Sem falar na realidade do envelhecimento da população dos professores, exatamente por falta de entradas de jovens. Este ano, só em janeiro e fevereiro aposentaram-se, ao que li, 338 professores, depois de quase 2 mil em 2021 (o valor mais alto desde 2013). Até 2030, cerca de 52 mil professores irão reformar-se (60% dos professores no ativo neste ano letivo). Segundo estudos da Universidade Nova, haverá que recrutar «cerca de 34,5 mil professores até ao final da década».

Não há volta a dar, Dr. João Costa. Há que atrair jovens para a carreira de professores e isso passa seriamente por uma radical mudança de mentalidades nas escolas. Igualdade de oportunidades, liberdade com disciplina, exigência, são quesitos de um ensino sadio e, seria a minha sugestão, começar por aqui, pela defesa destes valores, talvez até antes de ‘atirar com dinheiro’ para cima do problema.

O tema da falta de médicos no SNS sente-se sobretudo na realidade da falta de médicos de família, em que mais de 1,3 milhões de portugueses continuam à espera da designação do seu. Por detrás desta questão, tantas questões se poderiam debater, como (i) a abertura do ‘numerus clausus’ nos acessos às faculdades de Medicina; (ii) orientar médicos jovens para a especialidade de ‘Medicina Geral e Familiar’; ou até (iii) obrigar todos os que se formam através de faculdades de Medicina estatais a cumprir um número mínimo de X anos no SNS.

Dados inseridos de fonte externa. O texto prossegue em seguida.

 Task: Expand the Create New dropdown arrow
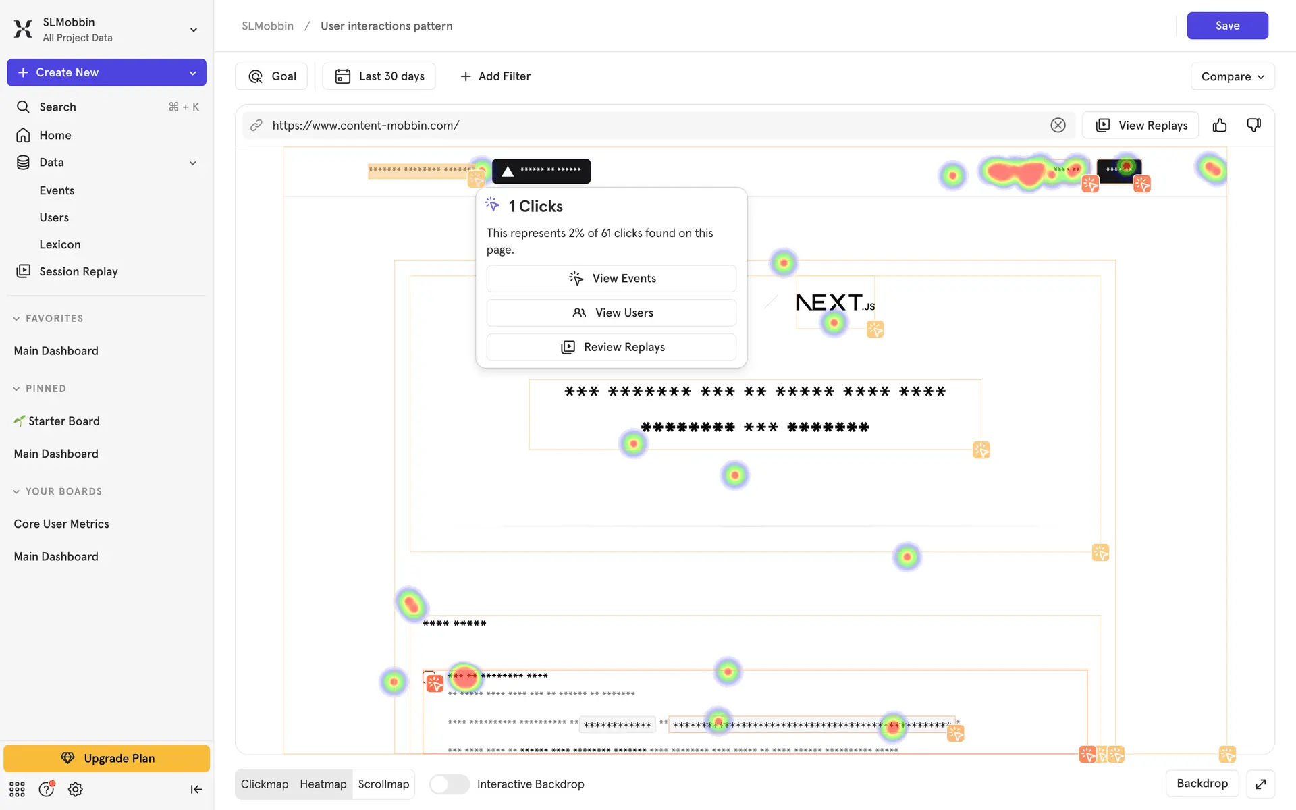coord(193,73)
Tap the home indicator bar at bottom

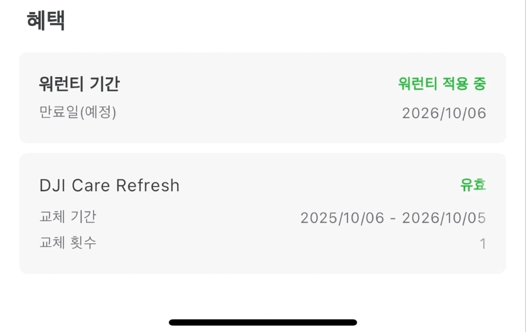pos(263,322)
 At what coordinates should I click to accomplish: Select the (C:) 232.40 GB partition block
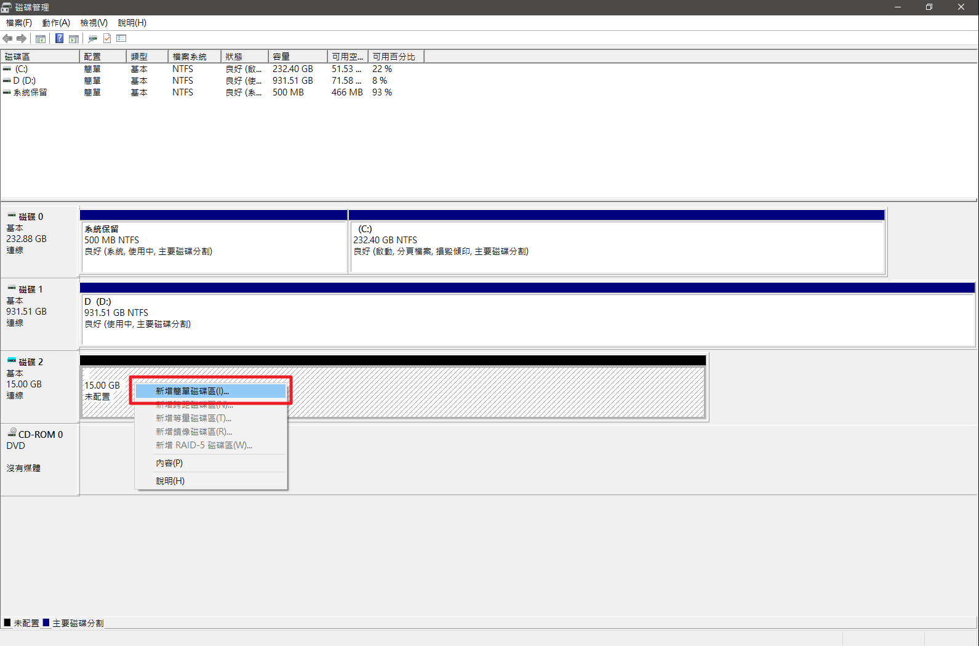[x=617, y=246]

No entanto, estamos hoje com um problema que há que tentar suprir no imediato e o Governo PS (leia-se Marta Temido) poderia ter elasticidade mental para isso, até porque temos médicos, entre o público e o privado, em número suficiente a nível nacional para suprir esta questão. Por exemplo, que tal o Governo aceitar o princípio de designar médicos de família entre quem se encontra no setor privado? Eu sei que para quem combate o setor privado, esta ideia só causa repulsa. Mas não causará maior repulsa continuar este ‘status quo’?